Экзамены — тяжелая болезнь!
Это было черное, бредовое лето.
Сначала обрушился шквал выпускных экзаменов, так что пришлось, стиснув зубы, засесть за запущенные предметы, в которых Борис отказывался что-либо понимать. Он столкнулся с чудовищными метастазными формулами, смысл которых от него в свое время бесследно ускользал, и чтобы его настигнуть, он откатывался все дальше и дальше к началу учебника, пока не попадал в благодушную атмосферу вводных бесед о само собою разумеющихся вещах, которые сопровождались демонстрацией всяких забавных фокусов; на минуту он увлекался фокусами, но очнувшись, в ужасе вспомнив, что на носу экзамен, он решительно перелистывал три-четыре страницы, и перед ним открывался период редких, вразумительных формул, по своей анатомии напоминавших мальков, плавающих в домашнем аквариуме, и в этом ручном подводном царстве он брался объяснить назначение каждому хрящику, однако не успевал он утвердиться в своем знании, как формулы с головокружительной быстротой начинали прибавлять в весе, рыбы крупнели и бешено размножались, они шли косяками, никакого аквариума уже не существовало, а вместо него был соленый безбрежный простор, и Борис терялся в догадках, на какой именно странице он снова потерял ниточку понимания, задумавшись о совершенно постороннем деле… Отдельной жизнью жили мистическое число «пи» и целый выводок связанных с ним теорем и прочих геометрических хитростей, которые в его мозгу почему-то ассоциировались с брусьями, кольцами, «козлами» и прочими снарядами, наполнявшими просторный и вечно пахнущий детским потом физкультурный зал школы, существовала целая наука тригонометрия, где тангенс имел сложные родственные отношения с косинусом и при этом зеркально отражался в котангенсе, существовала, наконец, логарифмическая линейка со стеклышком, которое Борис случайно раздавил ногой, что затруднило его знакомство с линейкой.

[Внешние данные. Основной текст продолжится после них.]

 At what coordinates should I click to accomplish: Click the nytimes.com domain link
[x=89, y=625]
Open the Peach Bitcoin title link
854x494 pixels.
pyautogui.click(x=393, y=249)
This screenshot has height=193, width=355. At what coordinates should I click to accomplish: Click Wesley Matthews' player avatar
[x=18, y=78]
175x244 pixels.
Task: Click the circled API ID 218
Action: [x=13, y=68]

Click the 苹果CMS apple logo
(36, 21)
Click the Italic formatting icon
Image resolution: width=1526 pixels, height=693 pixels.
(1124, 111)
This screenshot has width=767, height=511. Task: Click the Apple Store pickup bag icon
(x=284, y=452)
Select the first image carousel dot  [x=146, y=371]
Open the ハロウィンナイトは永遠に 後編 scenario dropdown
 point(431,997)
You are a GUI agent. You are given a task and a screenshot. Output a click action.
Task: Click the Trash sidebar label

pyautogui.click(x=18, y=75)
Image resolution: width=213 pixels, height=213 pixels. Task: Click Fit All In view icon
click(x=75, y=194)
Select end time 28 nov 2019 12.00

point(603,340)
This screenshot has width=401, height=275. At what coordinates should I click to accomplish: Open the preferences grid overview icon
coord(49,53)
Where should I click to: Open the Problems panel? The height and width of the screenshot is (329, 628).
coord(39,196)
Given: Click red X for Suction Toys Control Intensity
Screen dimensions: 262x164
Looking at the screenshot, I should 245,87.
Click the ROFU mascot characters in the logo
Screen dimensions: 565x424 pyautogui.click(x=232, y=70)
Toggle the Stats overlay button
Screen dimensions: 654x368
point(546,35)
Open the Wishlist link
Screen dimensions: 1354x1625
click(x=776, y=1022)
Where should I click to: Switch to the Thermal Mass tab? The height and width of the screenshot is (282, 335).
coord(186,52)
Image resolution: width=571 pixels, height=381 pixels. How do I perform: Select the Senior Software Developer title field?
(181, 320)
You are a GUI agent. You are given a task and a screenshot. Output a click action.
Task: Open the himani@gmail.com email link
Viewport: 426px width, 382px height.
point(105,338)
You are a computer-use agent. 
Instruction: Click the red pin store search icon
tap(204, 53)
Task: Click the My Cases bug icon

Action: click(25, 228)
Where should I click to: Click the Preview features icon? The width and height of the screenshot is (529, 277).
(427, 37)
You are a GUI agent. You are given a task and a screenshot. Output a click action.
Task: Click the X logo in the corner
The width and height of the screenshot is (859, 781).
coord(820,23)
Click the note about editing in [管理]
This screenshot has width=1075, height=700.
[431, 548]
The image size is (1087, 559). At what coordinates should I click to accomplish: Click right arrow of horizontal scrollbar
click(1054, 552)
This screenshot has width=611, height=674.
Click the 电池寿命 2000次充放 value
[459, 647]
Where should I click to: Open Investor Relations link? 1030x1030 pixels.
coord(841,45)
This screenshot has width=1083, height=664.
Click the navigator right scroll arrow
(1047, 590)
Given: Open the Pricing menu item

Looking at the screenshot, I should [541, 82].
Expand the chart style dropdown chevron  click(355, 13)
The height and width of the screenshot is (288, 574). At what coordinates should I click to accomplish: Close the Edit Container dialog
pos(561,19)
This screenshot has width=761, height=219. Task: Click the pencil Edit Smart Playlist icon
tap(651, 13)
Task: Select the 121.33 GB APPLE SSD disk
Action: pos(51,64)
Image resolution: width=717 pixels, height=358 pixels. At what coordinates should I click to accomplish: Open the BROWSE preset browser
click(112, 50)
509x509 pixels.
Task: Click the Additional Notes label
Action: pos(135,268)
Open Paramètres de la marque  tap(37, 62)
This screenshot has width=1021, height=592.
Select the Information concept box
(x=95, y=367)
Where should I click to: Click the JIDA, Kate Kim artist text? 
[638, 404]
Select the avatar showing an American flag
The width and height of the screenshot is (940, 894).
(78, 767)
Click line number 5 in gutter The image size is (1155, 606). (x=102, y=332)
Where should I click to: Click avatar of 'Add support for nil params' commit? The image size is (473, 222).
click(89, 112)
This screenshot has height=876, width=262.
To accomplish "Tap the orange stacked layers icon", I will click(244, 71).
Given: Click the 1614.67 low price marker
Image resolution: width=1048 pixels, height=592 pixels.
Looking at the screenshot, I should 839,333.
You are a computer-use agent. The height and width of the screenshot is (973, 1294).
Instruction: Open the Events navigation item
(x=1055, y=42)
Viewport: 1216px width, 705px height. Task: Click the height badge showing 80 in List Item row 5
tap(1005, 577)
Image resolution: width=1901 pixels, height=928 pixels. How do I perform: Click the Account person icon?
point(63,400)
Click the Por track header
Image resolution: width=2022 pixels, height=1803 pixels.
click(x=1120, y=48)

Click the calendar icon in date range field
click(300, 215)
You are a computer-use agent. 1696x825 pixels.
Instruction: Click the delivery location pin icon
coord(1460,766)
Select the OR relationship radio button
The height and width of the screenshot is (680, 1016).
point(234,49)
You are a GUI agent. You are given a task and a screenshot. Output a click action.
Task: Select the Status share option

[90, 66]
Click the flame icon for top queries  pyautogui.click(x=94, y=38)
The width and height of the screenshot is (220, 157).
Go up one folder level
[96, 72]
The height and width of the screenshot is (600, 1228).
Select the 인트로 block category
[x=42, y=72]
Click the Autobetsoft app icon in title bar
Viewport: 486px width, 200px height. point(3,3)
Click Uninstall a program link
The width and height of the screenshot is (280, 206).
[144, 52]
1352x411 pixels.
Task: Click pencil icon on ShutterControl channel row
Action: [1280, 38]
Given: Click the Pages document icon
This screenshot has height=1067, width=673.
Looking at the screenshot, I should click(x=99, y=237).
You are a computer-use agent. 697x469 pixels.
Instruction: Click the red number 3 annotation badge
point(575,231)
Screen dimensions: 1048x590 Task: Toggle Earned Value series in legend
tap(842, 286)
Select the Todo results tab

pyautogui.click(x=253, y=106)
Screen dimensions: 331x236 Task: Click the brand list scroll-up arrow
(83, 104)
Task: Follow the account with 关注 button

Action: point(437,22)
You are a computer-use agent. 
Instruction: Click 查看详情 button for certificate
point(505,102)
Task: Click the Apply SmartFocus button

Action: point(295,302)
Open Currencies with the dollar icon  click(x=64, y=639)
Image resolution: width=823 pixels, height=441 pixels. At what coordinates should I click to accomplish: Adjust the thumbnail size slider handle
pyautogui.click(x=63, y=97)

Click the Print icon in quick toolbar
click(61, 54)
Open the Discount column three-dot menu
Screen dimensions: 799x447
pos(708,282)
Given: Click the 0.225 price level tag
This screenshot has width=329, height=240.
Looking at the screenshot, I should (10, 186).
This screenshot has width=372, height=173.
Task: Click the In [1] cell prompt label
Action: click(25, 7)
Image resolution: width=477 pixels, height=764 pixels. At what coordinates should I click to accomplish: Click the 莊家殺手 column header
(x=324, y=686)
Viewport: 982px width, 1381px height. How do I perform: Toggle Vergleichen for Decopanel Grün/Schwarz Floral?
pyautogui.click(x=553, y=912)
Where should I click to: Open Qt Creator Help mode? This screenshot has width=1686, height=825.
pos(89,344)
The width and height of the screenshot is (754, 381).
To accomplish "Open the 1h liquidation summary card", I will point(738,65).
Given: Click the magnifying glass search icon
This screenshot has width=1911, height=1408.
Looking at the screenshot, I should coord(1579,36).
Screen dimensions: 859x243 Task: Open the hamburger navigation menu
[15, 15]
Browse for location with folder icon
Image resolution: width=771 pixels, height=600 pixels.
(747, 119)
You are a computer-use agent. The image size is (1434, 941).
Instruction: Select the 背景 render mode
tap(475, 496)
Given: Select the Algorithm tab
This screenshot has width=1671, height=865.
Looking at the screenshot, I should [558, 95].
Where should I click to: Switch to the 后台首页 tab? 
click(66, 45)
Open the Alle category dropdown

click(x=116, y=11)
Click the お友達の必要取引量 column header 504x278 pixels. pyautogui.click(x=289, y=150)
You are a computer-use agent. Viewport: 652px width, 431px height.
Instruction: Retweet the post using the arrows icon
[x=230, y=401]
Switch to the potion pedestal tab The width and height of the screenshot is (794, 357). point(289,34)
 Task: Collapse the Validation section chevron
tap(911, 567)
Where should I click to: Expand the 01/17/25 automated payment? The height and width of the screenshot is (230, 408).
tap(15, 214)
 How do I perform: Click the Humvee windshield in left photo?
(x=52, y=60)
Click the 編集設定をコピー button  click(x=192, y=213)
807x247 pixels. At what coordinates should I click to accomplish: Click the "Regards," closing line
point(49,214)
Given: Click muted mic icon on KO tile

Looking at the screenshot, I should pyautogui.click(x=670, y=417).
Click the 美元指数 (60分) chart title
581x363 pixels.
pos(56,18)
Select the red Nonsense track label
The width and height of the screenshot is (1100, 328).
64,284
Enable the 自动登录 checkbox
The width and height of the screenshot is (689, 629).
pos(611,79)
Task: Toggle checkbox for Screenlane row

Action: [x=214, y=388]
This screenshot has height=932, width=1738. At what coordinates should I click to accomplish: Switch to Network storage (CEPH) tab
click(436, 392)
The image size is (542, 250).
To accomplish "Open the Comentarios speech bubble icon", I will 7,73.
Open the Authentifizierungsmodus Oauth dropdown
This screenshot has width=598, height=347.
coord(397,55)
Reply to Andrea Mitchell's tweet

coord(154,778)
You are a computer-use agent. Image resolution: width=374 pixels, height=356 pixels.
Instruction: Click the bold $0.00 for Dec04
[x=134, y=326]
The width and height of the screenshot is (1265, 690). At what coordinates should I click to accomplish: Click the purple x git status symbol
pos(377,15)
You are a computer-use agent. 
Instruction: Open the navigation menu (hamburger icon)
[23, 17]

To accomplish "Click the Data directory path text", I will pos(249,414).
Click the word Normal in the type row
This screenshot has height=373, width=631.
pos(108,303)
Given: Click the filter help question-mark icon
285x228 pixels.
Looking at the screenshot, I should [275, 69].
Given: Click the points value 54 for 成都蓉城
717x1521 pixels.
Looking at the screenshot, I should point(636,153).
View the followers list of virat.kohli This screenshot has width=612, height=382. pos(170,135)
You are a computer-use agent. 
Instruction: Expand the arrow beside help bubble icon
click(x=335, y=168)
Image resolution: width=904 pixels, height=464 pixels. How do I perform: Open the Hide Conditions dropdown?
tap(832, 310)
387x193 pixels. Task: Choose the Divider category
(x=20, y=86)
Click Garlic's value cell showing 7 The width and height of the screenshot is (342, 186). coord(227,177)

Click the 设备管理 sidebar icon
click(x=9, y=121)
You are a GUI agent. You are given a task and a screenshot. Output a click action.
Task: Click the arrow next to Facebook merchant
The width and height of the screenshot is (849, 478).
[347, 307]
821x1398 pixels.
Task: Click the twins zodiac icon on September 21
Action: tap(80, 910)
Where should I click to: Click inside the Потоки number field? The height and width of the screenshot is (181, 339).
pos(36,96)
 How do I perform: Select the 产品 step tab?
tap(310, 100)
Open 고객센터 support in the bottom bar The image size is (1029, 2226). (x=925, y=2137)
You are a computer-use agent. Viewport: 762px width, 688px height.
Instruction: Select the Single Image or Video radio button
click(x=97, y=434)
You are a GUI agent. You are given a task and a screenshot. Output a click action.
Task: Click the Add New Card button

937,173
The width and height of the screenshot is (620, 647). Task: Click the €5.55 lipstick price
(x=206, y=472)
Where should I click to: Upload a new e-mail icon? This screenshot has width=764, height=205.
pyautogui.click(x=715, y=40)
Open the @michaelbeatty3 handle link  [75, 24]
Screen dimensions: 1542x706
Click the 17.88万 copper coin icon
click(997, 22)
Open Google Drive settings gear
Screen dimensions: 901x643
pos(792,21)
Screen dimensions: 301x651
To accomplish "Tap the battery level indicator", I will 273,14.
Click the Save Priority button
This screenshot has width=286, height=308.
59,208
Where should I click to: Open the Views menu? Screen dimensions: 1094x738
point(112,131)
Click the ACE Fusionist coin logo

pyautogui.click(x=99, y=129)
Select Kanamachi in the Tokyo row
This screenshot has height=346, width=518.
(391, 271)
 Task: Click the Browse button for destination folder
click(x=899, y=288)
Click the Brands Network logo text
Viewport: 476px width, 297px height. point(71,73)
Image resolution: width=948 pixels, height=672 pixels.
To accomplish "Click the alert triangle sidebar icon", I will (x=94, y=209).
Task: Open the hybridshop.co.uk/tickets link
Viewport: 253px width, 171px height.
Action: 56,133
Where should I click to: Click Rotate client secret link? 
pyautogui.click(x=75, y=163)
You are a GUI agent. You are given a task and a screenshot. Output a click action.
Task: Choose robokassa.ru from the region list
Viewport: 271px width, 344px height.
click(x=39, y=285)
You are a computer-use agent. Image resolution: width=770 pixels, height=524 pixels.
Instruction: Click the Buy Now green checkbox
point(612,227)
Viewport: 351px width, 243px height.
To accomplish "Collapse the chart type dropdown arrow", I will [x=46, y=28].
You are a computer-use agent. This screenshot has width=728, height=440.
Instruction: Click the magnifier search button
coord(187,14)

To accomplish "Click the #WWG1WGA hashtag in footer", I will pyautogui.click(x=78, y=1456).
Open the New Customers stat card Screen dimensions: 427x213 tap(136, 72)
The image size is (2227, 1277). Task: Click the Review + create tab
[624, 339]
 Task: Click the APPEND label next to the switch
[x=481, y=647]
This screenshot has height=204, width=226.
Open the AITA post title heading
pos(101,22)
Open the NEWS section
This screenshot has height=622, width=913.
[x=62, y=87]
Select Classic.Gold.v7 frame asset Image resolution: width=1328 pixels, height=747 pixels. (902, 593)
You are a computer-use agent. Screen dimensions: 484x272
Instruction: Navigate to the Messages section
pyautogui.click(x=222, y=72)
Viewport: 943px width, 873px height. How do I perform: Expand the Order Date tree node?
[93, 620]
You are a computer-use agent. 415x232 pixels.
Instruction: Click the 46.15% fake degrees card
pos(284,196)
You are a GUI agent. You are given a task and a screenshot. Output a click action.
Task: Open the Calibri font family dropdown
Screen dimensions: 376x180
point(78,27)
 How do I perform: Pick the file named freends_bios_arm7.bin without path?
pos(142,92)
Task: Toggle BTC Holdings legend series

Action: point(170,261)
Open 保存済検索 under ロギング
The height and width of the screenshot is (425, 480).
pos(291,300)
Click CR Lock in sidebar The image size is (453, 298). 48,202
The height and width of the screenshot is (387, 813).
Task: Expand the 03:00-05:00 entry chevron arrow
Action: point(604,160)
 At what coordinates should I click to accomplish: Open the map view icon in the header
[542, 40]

Но все-таки, если сосредоточиться, если заставить себя не отвлекаться, то ларец точных наук, преподанных на школьном уровне, открывается, в конечном счете, просто, и обнаружив это, Борис отнюдь не обрадовался, но поспешил добавить к своей нелюбви к котангенсам привкус небрежного презрения; он весьма скептически отнесся к признанию одноклассника, с которым водил дружбу, решившему посвятить себя математике. «Это же монастырь», — подумал вольнолюбивый гуманитарий, у которого, однако, хватило такта не высказать свое суждение вслух.
Экзамены он сдал весьма успешно, особенно блеснув, в оправдание учительских ожиданий, знаниями по истории, английскому языку и литературе, и когда отзвенел последний звонок и в хорошо проветренном по этому случаю физкультурном зале, где спортивные снаряды и маты были стащены в дальний угол, ему вручили аттестат зрелости, он почувствовал, как приятно щекочущая затылок теплота самоудовлетворения разливается по телу, и как же ядовито он смеялся над собой за эту слабость, когда наступило зловещее июльское затишье, в котором мама самолично легализовала его курение и он понял с болезненной ясностью, что попался на удочку учителей, поверив в их страшные слова о серьезности выпускных испытаний… Здесь были все объединены общей целью, все желали друг другу успехов, и учителя, нервничавшие не меньше своих подопечных, хотя и старались не нарушать установленных правил игры, однако почти всегда приходили на помощь, задавая «легкие» дополнительные вопросы или подсказывая кивком и взглядом доброжелательных глаз. Нет, нужно было быть тупицей или предметом редкостной учительской ненависти, чтобы срезаться на этих «потешных» экзаменах, где разрешалось выйти в туалет, хотя все знали, что там гора нужных учебников, а на сочинении позволялось пользоваться «литературой» и даже устраивался перерыв с горячим какао и сдобными булочками…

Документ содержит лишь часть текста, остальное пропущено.